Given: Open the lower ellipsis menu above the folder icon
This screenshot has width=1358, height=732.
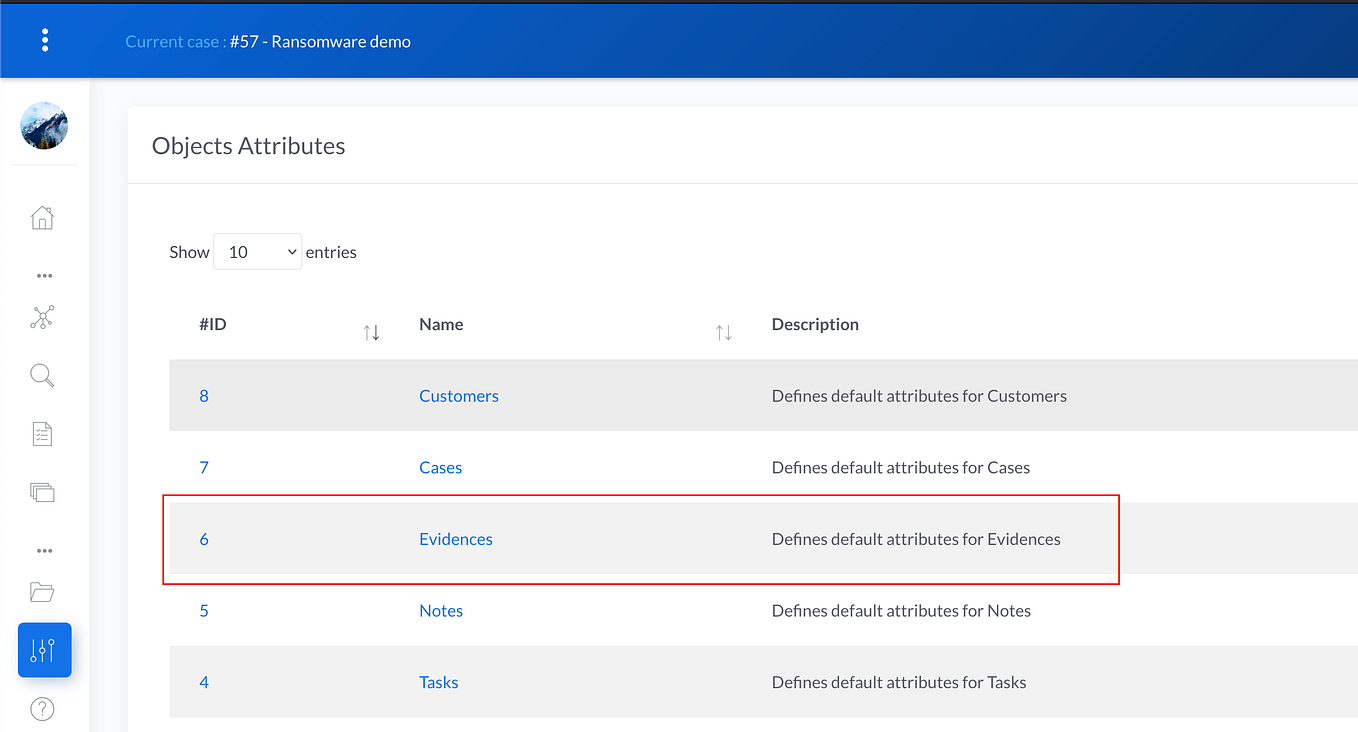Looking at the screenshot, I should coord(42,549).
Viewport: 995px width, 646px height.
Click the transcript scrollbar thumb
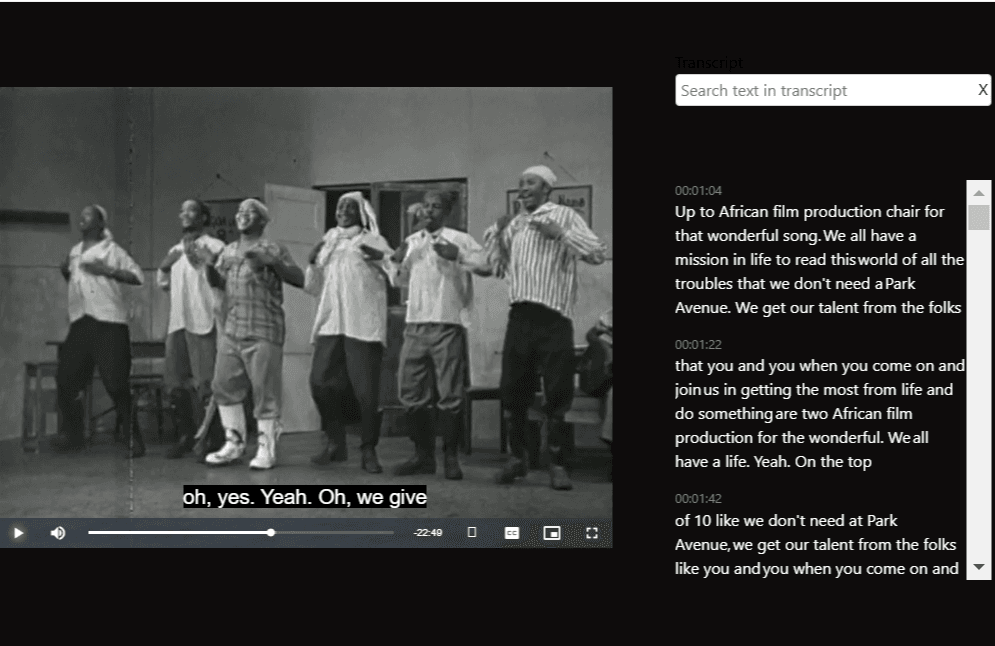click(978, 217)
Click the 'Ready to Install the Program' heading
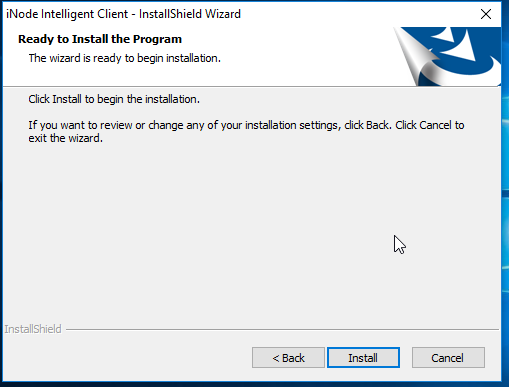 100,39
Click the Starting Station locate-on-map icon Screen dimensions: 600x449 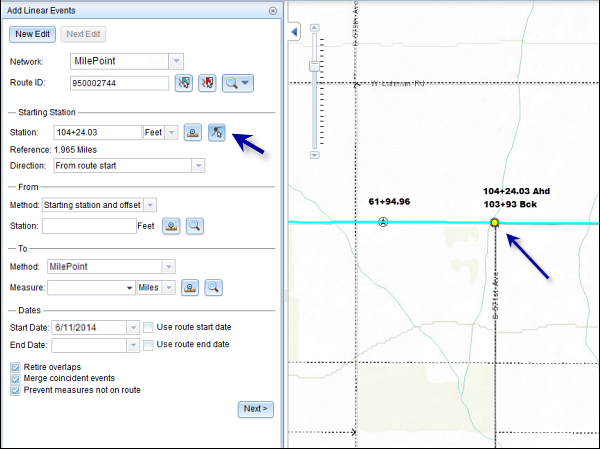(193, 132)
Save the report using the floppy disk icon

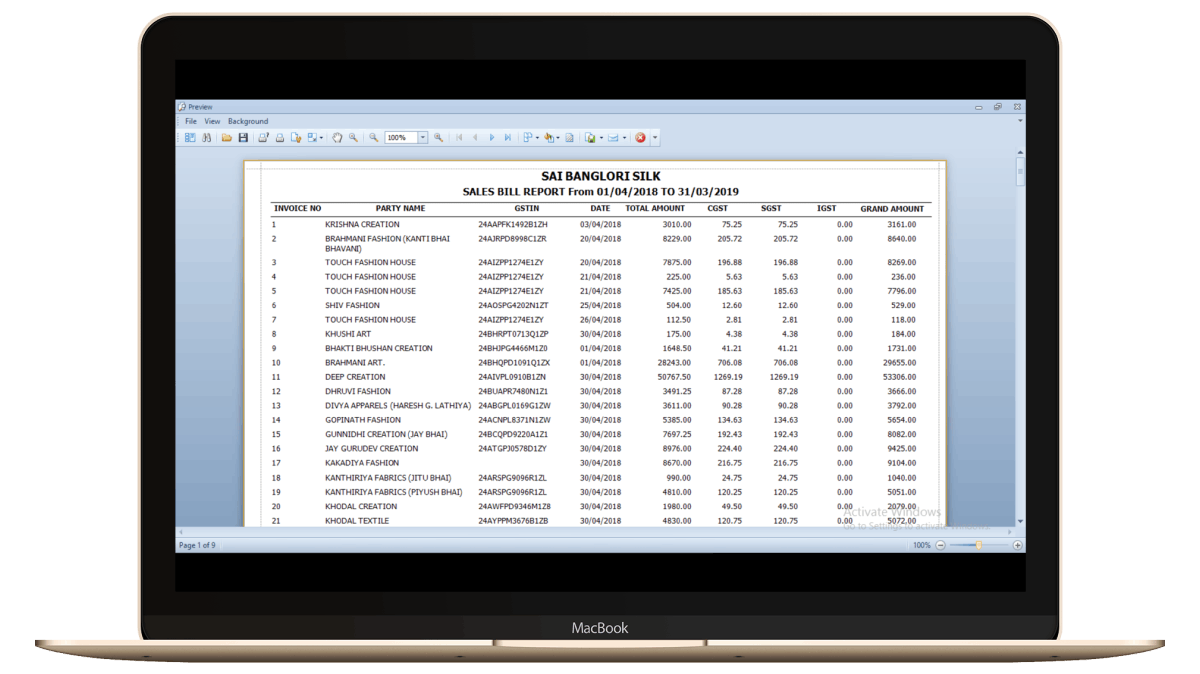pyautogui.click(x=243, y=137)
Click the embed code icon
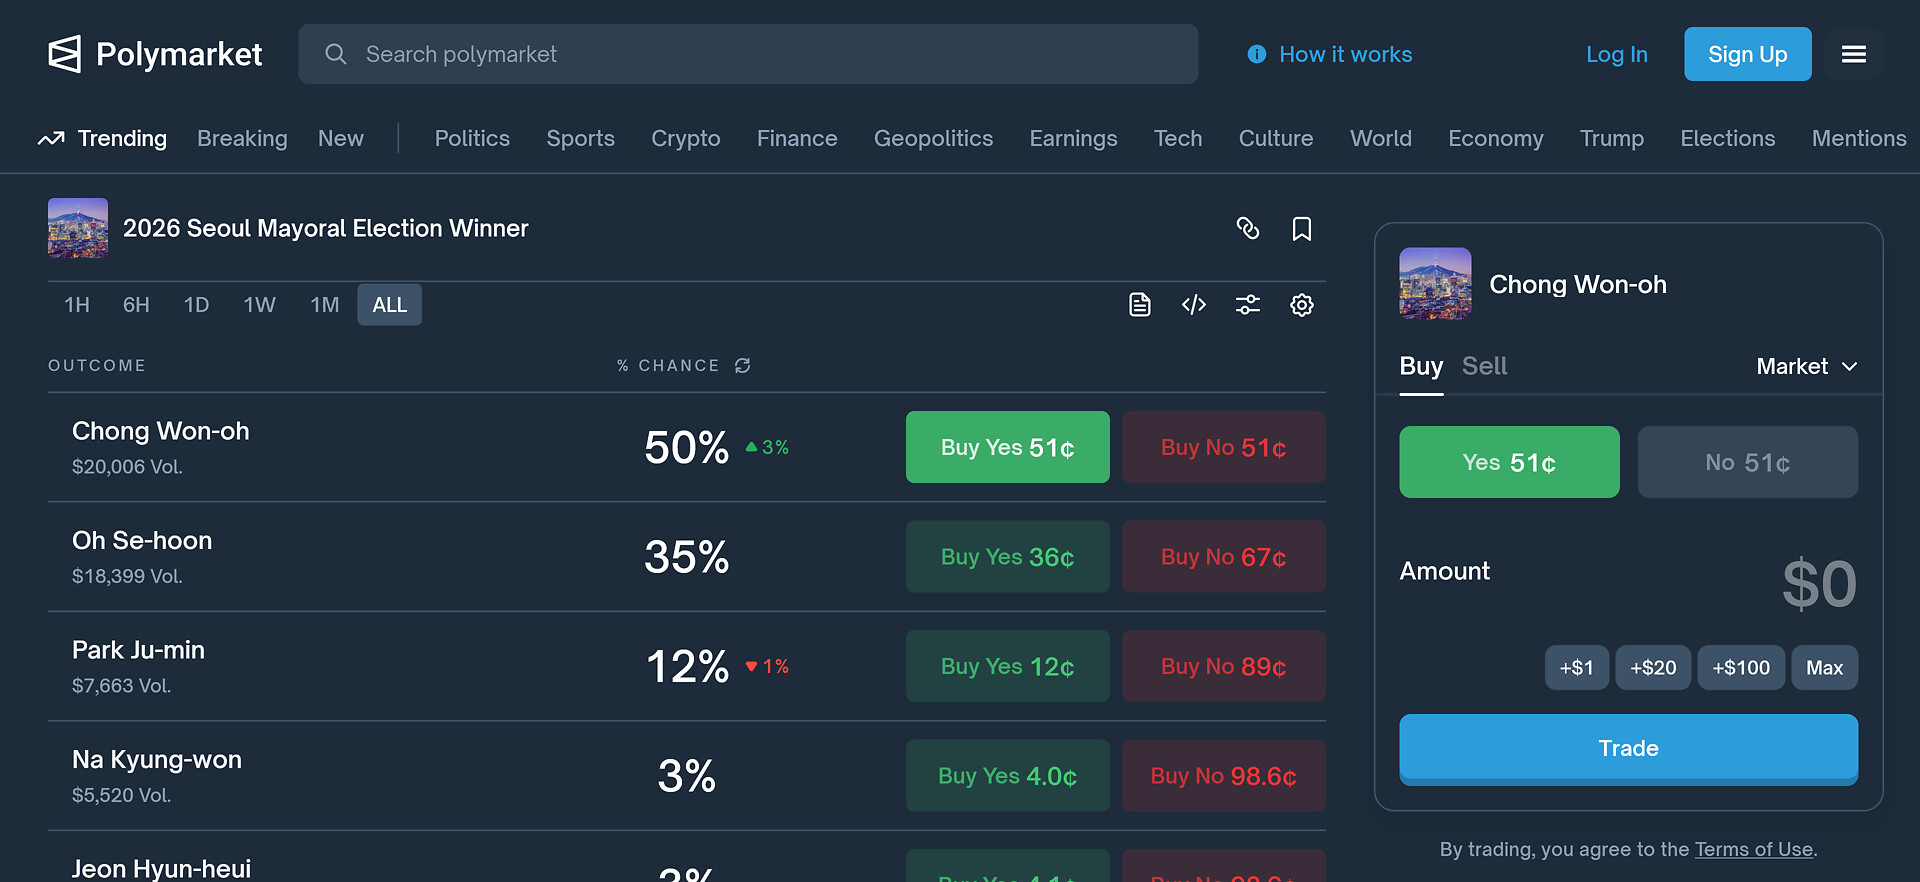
----
What to work on:
The line containing "Save the report using the floppy disk icon" and every line after it, through the end of the records, are what you should retype exactly. Do not include the pictures.

Exercise result:
Save the report using the floppy disk icon

pyautogui.click(x=243, y=137)
Click the embed code icon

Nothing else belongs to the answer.